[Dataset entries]
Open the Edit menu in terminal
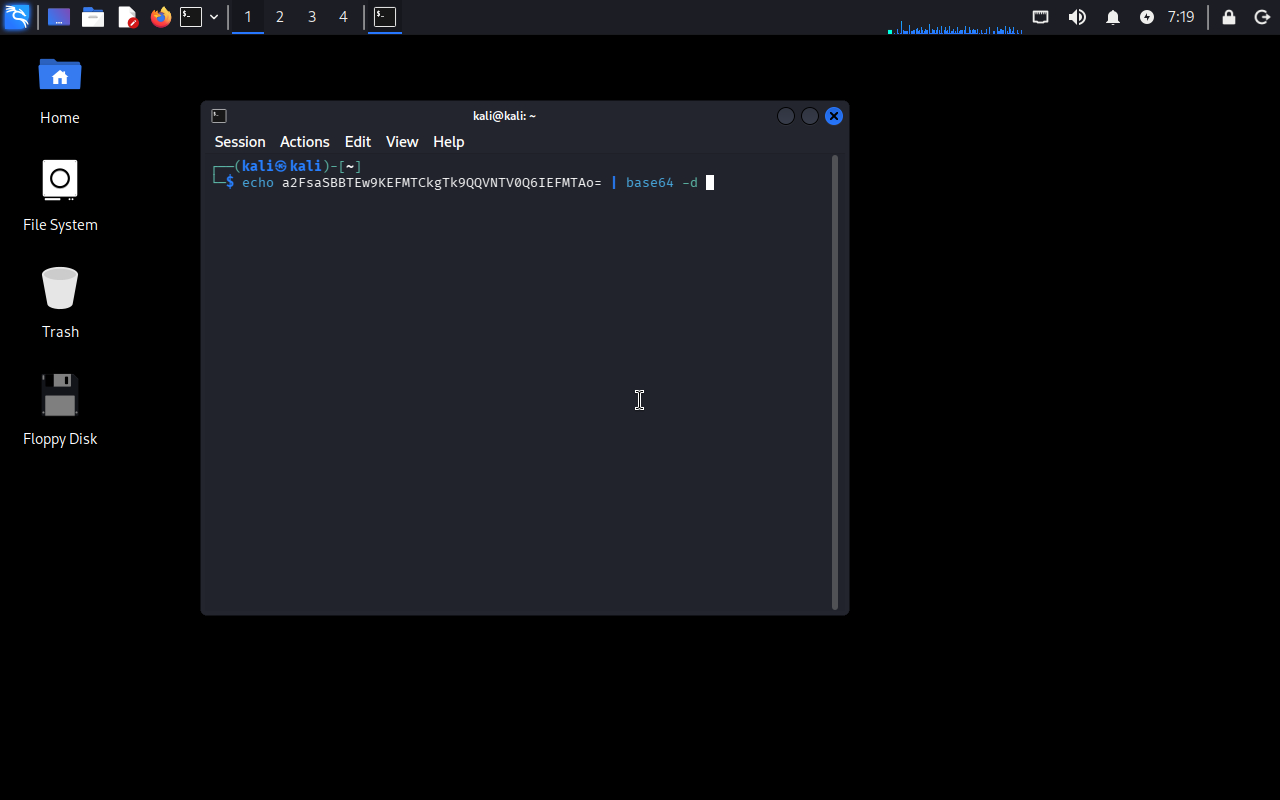1280x800 pixels. pos(357,142)
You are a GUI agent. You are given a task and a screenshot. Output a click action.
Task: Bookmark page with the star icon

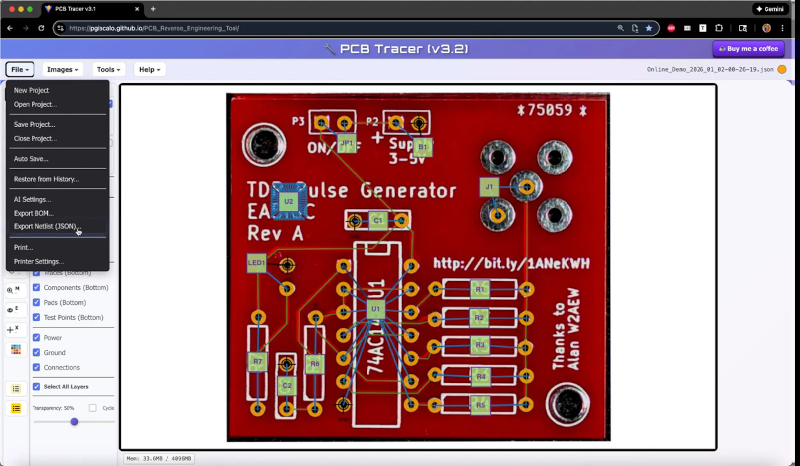(x=649, y=28)
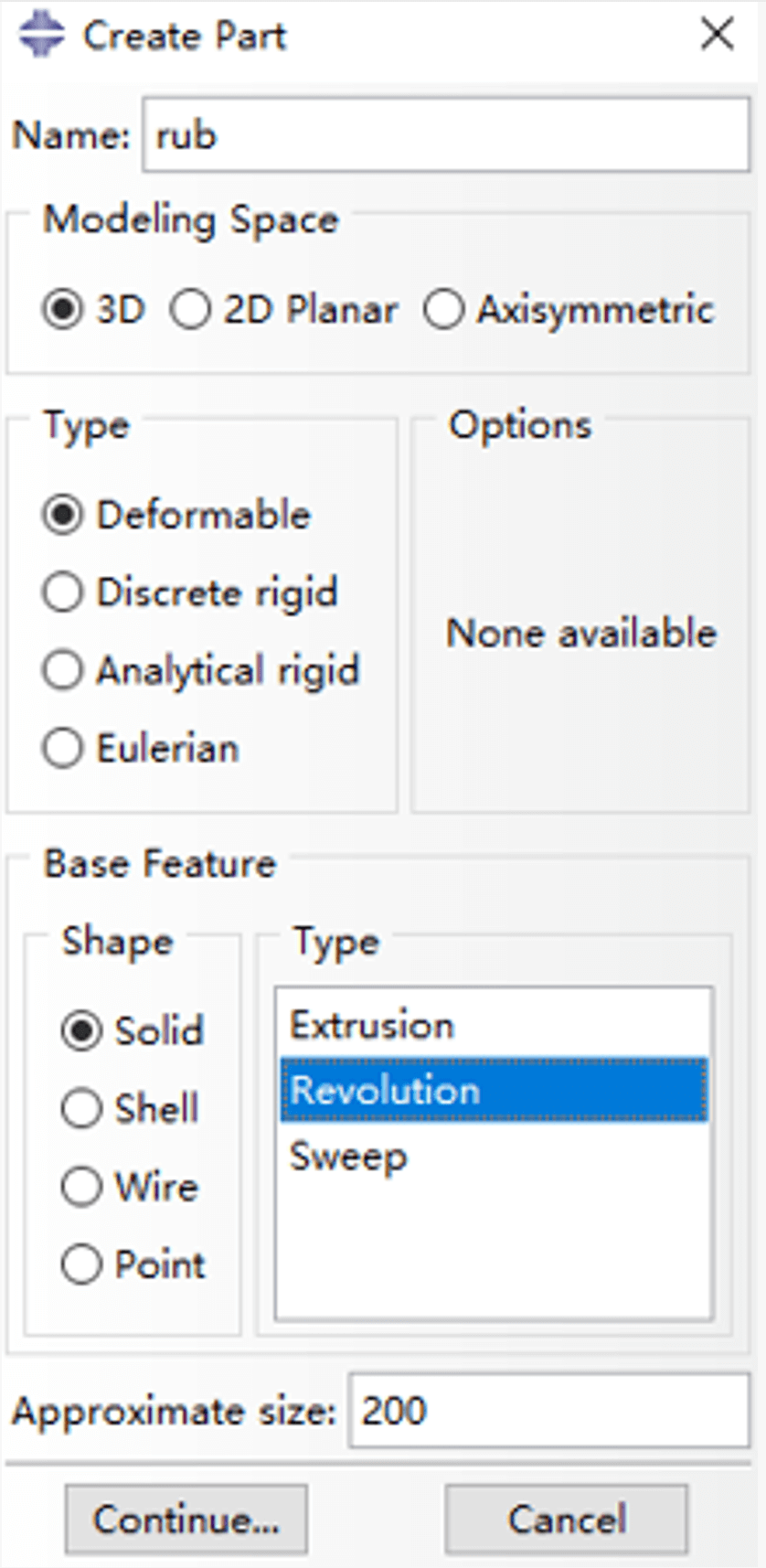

> _WHAT YOU SHOULD DO_
Exclude the pictures and print the rest of the data exactly.

> _REPLY TO THE TASK_
Open the Edit menu in terminal
1280x800 pixels. pos(357,142)
You are a GUI agent. You are given a task and a screenshot. Output a click action.
Task: Bookmark page with the star icon

(x=649, y=28)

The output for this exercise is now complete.